[Dataset entries]
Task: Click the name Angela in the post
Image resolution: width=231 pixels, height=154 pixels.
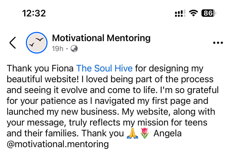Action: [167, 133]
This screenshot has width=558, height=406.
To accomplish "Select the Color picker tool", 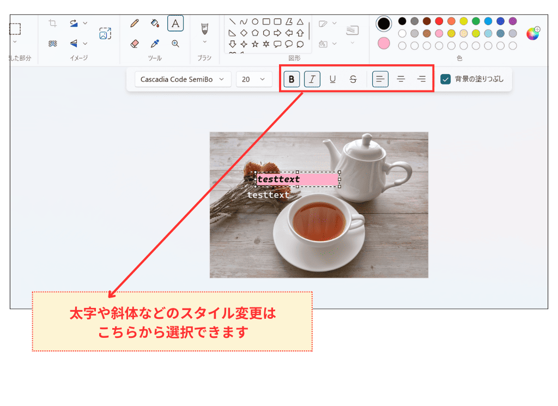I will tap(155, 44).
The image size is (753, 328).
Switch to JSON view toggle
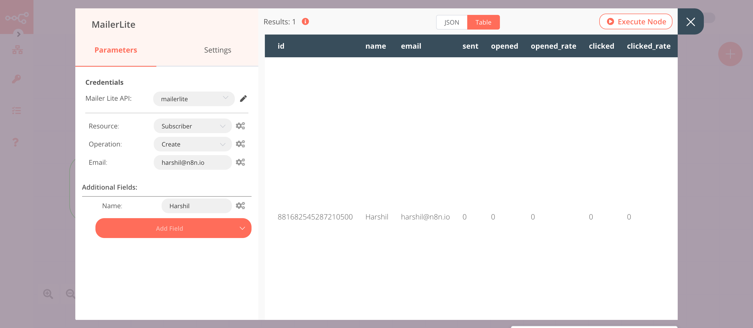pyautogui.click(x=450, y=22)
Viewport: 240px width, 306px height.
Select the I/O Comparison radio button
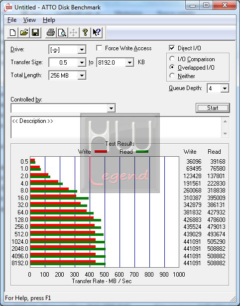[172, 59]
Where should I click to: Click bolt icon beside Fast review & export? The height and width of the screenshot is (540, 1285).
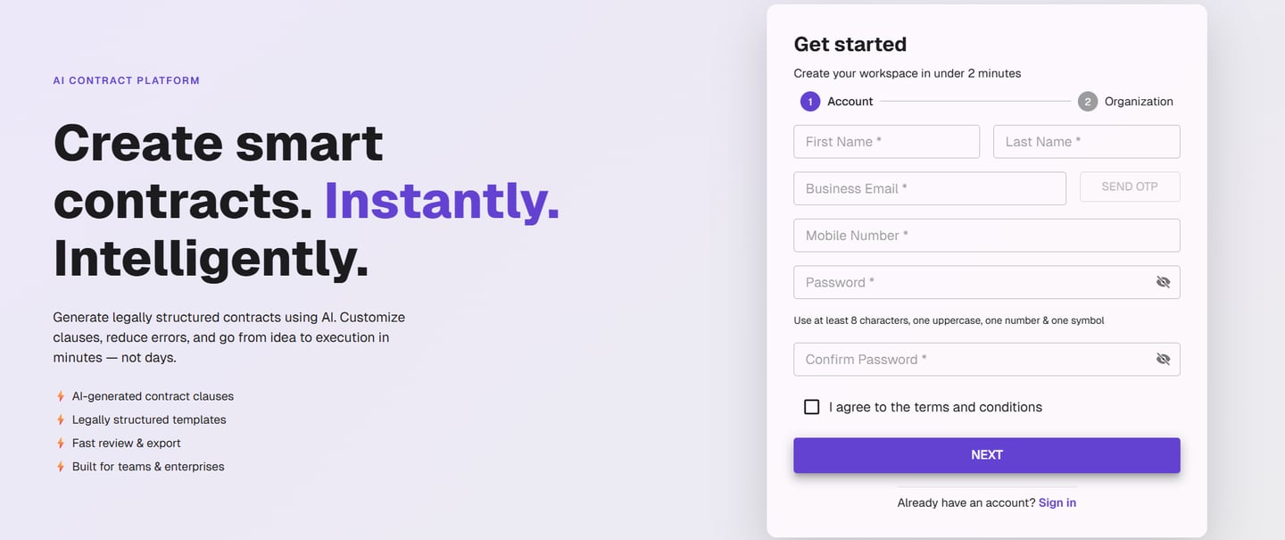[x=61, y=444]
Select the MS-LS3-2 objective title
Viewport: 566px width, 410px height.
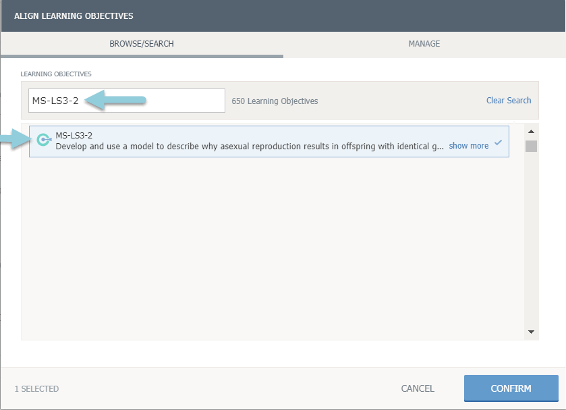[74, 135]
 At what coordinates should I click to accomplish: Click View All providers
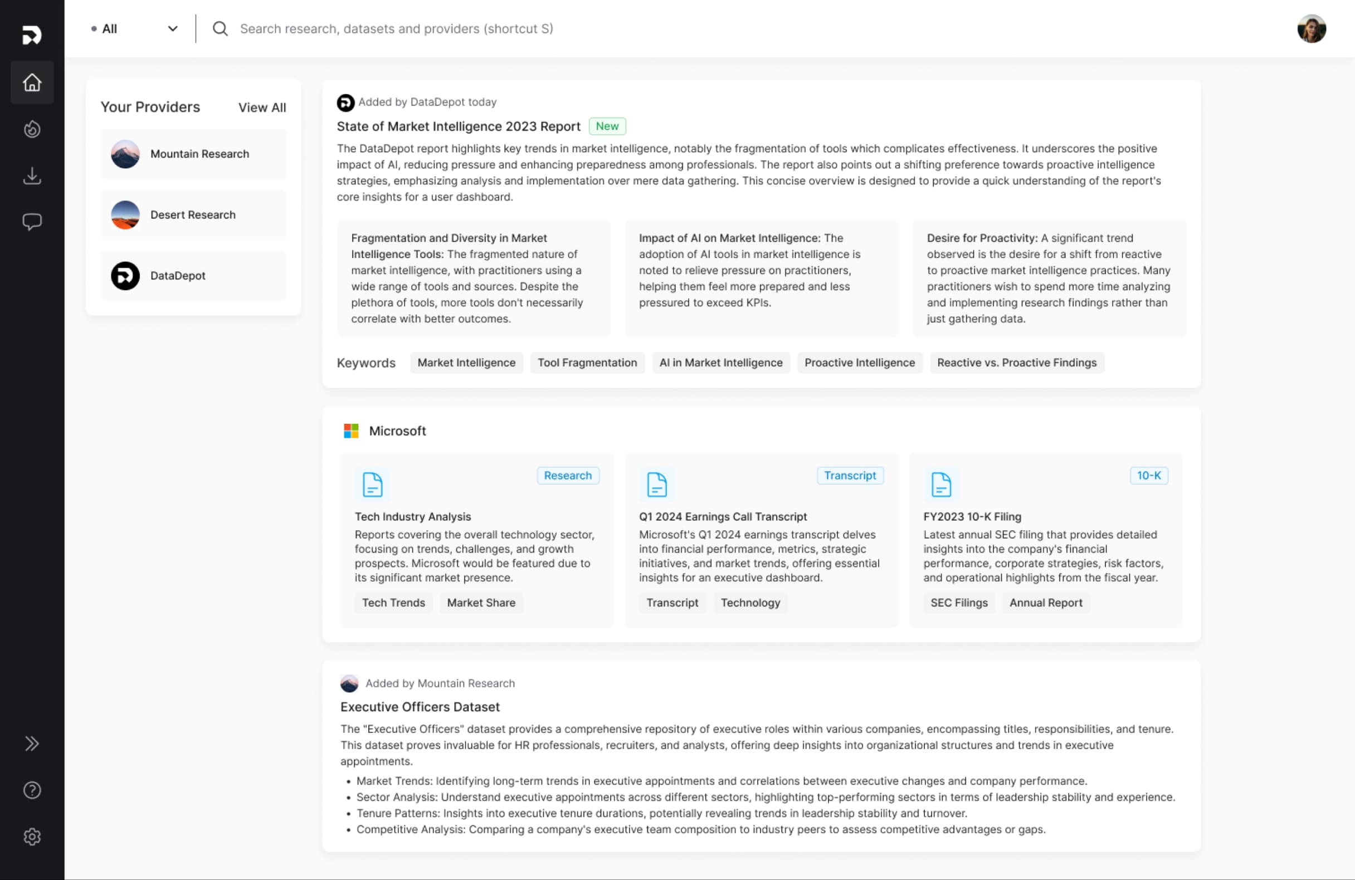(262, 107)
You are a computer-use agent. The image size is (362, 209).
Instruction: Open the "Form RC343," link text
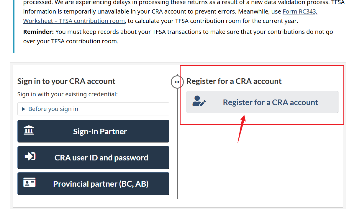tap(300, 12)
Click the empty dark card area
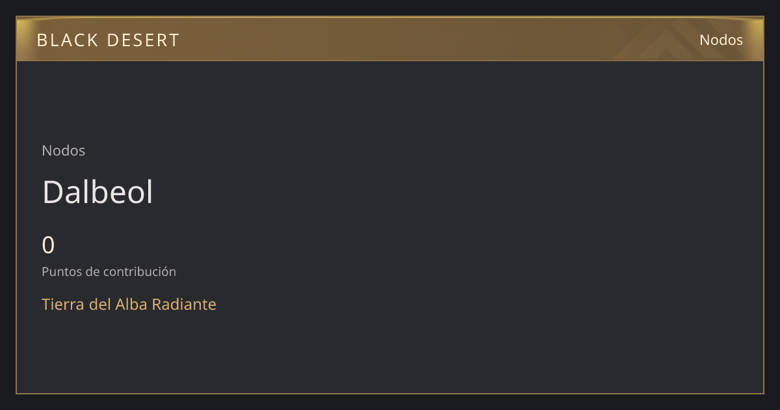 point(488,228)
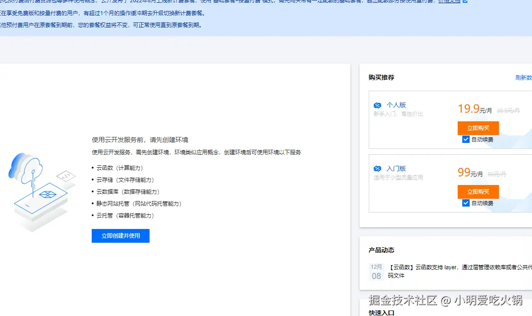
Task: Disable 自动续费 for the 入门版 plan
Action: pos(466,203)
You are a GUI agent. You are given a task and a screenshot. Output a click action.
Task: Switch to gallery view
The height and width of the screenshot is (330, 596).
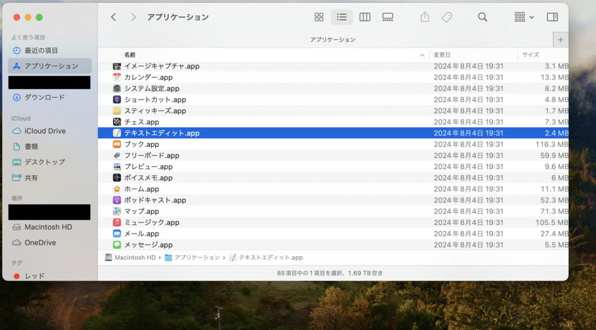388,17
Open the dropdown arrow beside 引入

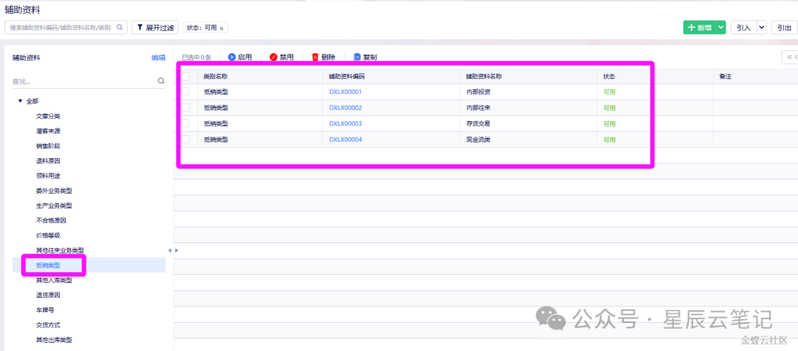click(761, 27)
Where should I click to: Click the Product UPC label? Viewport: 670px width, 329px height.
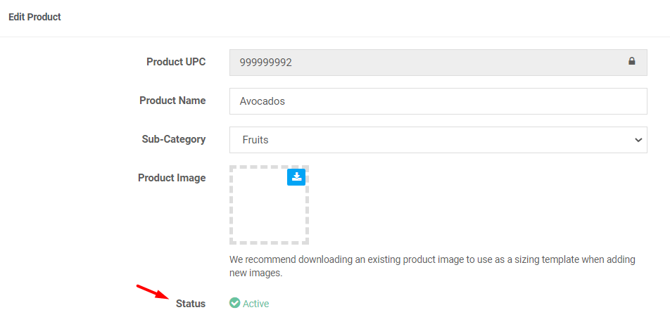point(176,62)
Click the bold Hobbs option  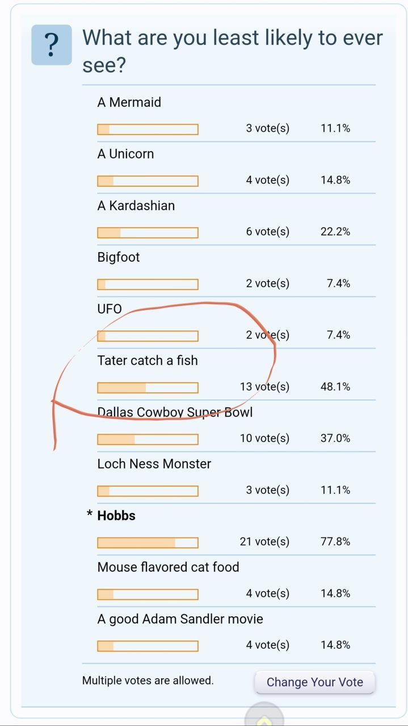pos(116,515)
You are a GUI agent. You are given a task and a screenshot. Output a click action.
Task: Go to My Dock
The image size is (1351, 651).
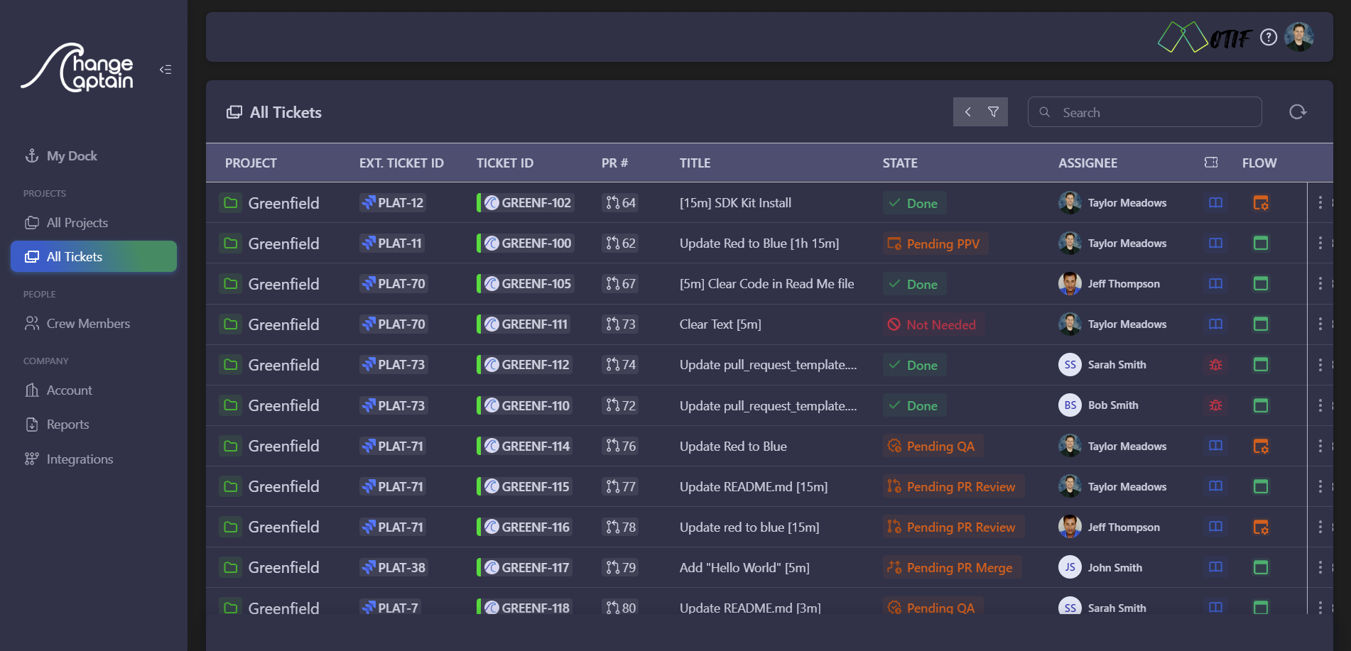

• [Task goal]
Go through the records and gather the lines that hold "size".

• [Solution for this problem]
The image size is (753, 328).
You are a computer-use agent. The image size is (362, 209).
The image size is (1351, 651).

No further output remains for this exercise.